São Paulo Biennial: Live Uncertainty

According to Dutch chemist Paul Crutzen (1995 Nobel Prize winner for his studies on the ozone shield) we are entering a new geological era: the Anthropocene Age, in which humans and their intense technical-scientific transformations replaced nature as the prevailing environmental force on Earth. Researchers have found several evidences to prove this: the planet temperature increase by 1ºC, due to our cars’ smoke and and our fires resulting in glaciers melting and sea level raise; the permanent modification of rivers courses of all the world’s watersheds owing to our 40,000 dams and the multiplication of the percentage of radioactive elements resulted from the explosions of more than two thousand atomic bomb tests, to name just a few.

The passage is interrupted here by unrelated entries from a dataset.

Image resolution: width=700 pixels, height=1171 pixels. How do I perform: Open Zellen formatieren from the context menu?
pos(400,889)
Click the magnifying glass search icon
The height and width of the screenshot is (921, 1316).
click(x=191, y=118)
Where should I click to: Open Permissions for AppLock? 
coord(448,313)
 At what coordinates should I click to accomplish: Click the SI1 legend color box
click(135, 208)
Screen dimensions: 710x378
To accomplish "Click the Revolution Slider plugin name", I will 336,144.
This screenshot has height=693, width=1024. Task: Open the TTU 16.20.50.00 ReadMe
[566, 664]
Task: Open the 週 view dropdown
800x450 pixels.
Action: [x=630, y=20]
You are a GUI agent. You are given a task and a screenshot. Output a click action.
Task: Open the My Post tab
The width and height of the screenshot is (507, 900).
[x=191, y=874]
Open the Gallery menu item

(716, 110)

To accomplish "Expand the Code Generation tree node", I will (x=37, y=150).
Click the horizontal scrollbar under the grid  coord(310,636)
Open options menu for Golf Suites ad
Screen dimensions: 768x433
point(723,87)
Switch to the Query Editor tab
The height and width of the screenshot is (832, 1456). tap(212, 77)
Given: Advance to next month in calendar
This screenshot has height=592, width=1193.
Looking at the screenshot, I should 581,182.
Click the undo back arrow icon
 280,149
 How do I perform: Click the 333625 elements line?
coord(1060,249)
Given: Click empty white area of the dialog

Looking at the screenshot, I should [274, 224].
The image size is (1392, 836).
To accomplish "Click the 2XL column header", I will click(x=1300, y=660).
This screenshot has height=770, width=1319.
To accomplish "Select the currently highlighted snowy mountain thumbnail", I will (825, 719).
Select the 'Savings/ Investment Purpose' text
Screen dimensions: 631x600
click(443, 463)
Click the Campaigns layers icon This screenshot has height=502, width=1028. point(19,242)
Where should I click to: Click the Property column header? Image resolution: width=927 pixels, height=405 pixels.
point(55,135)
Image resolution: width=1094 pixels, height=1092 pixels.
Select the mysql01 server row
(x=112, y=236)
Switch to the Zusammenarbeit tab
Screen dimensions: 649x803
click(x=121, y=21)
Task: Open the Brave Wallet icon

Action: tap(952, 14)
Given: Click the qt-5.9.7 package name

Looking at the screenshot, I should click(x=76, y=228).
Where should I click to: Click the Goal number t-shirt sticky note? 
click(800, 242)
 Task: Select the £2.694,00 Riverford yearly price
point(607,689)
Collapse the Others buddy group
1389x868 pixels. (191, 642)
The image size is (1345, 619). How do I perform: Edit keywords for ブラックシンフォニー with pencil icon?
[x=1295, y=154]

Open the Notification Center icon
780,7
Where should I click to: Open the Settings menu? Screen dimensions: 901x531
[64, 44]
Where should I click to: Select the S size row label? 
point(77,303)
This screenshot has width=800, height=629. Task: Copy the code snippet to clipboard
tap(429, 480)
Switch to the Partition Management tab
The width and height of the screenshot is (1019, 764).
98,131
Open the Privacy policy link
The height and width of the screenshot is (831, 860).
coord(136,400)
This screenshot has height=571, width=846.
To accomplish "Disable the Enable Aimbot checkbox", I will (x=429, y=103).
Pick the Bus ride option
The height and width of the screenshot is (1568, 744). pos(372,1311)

If human activity is interfering so much on the planet, jeopardizing mankind’s own survival, it is worth questioning: could art play an active role in reversing these complex geological changes? How to transform passivity into activism and reintegrate artistic action into natural flows? These and other questions seem to be behind of most of the works and actions of this Biennial, which, in addition to praise the uncertainties, bets on the transforming power of art. Today’s choices define tomorrow so revisiting our habits and behaviours may be the beginning of this mutation point.

Conceptual, social, political, ecological and less visual than previous editions, the 32nd São Paulo Biennial Live Uncertainty was conceived from a collective process involving its curator Jochen Volz (Germany), the co-curators Gabi Ngcobo (South Africa), Júlia Rebouças (Brazil), Lars Bang Larsen (Denmark) and Sofía Olascoaga (Mexico) and a heterogeneous group including teachers, students, activists, indigenous leaders and scientists. This plurality of voices invites us to shelter and inhabit uncertainties as well as practice the deconditioning of our habits and thoughts by experiencing 340 works of 81 artists and collectives. Also the expository project, designed by Brazilian architect Alvaro Razuk, was designed as a large garden to highlight these issues: “closed projection rooms, high and medium walls and the juxtaposition and articulation of these elements in a more or less concentrated form design a possible and desirable landscape”, sums up the architect.

And, as a starting point for this deconditioning, the curatorship examines the ecological aspects of food. For this purpose, the Fundação Bienal’s cafeteria became the workspace of the artist Jorge Menna Barreto (b, 1970, Araçatuba, São Paulo, Brazil). Based on the fact that 90% of the deforestation of the Amazon Forest is due to livestock and agricultural activity, the work Restoration (2016), which operates as a restaurant that prioritizes food from vegetable and agroforestry origins, raises questions about the construction of our food habits – by rescuing previous stages of food’s life that comes to us – and proposes a slowing down of our voracity to adjust ourselves to the earth rhythms.

An example is the Landscape Pot, one of the dishes offered by Menna Barreto, in which the glass container shows the layers of food and reminds us that the landscape we eat changes the landscape of the planet. Applying a set of ecogastronomy guidelines and with the support of a team of cooks and agroforestry workers, the artist faced a number of challenges: from being overlooked by a large part of the public, to solve problems related to the complex operation involved from harvesting until its suitability for consumption to Fundação Bienal’s team resistance who questioned the fact that there was no milk on the menu.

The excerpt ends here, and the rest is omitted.